THE sun was shining over the city of Salford, as boys and girls, accompanied by their parents and guardians, filled out the seats at The Lowry theatre, for a special matinee performance of The Tap Dancing Mermaid. Quays News entertainment reporter Charlotte Sumner went along…
Mermaids and dancing, the title itself ties together cheerful children everywhere. This solo performance lets the little ones imagination’s run wild, with the help of protagonist Marina Skippet’s (Tessa Bide) interactional story telling of song, dance, puppetry, and even some ukulele strumming.
A tale told about a young girl Marina, who longs to be the best tap dancer in the world, is observed everyday by our nocturnal narrator, The Moon, as she practises her dancing at the beach outside her home. Though her wicked Auntie, portrayed by a puppet, will do anything it takes to get rid of the tippetty-tapping made against her floorboards.
Lovely time @The_Lowry seeing the tap dancing mermaid today.
— Lisa O'Hare (@Lisaohare_0) April 17, 2016
It’s quite astonishing to believe Bide devised this play single-handedly as it’s so beautifully written and performed, with many Brechtian devices of song, dance and completely breaking down the fourth wall to engage with the audience.
These playful techniques proved popular amongst the audience as the kids loved to get involved: getting up on stage with Marina, participating in a game of hide & seek with Merman Leo (another puppet) and singing along to a lullaby, which lyrics were written down on pieces of paper tucked under our designated theatre seats, notably a warming touch.

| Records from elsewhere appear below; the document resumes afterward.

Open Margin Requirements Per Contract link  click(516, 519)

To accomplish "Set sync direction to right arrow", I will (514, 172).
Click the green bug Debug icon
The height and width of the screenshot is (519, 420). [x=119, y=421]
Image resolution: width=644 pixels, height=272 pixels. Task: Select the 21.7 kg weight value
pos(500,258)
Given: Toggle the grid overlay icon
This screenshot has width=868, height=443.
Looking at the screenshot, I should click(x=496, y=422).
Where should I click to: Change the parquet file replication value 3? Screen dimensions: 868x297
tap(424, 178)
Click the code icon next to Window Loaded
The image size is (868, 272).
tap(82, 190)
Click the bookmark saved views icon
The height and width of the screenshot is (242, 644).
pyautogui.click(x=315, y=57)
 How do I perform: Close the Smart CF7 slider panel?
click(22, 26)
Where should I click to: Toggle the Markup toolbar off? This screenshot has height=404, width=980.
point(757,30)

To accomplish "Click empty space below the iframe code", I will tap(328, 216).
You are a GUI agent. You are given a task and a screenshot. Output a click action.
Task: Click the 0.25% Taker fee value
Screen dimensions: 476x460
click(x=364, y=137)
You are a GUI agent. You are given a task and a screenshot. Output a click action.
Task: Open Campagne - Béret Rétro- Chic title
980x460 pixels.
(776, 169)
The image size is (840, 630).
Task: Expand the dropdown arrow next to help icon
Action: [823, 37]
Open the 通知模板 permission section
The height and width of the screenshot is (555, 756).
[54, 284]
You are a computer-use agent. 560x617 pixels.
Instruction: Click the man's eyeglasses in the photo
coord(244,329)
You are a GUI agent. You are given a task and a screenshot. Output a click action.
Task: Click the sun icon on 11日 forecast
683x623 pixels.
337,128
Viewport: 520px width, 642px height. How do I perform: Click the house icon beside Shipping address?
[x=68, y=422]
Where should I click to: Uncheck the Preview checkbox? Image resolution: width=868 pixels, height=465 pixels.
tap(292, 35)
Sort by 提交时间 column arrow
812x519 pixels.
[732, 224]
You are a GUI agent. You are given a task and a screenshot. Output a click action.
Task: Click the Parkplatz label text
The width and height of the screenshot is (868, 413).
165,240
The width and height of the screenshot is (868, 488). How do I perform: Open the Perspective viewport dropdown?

Of course, there were times when crying babies, rustled sweet wrappers and exciting chatter between children took over, but that was all part of the experience. Bide’s stage presence remained strong and steady, knowing when to take moments of pauses for noise to settle, and always staying in character when improvising, reinforcing she is a natural when it comes to connecting with children.
— Paige Gadsby (@SillyWoman_) April 17, 2016
Innovative theatre for families is what Bristol-based Bide aims to create, and she certainly does a good job of it. Funded by Arts Council England, The Tap Dancing Mermaid started touring in 2013, and has been involved in festivals including the Edinburgh Fringe Festival 2015.
In August, 2015, Bide published the book, which can be bought on Amazon. Having all the elements of a Grimm’s fairy-tale, but embedded with a quirky unique plot, it’s definitely a story which takes children on a journey of adventure, leaving their imaginations running for days.
This play is made for families with little children, thus, definitely not appropriate for older ages to view alone, as you will probably feel very out of place, and a little bit silly. Nevertheless, it was a fun experience, but would have been a lot more enjoyable viewing it with a younger relative.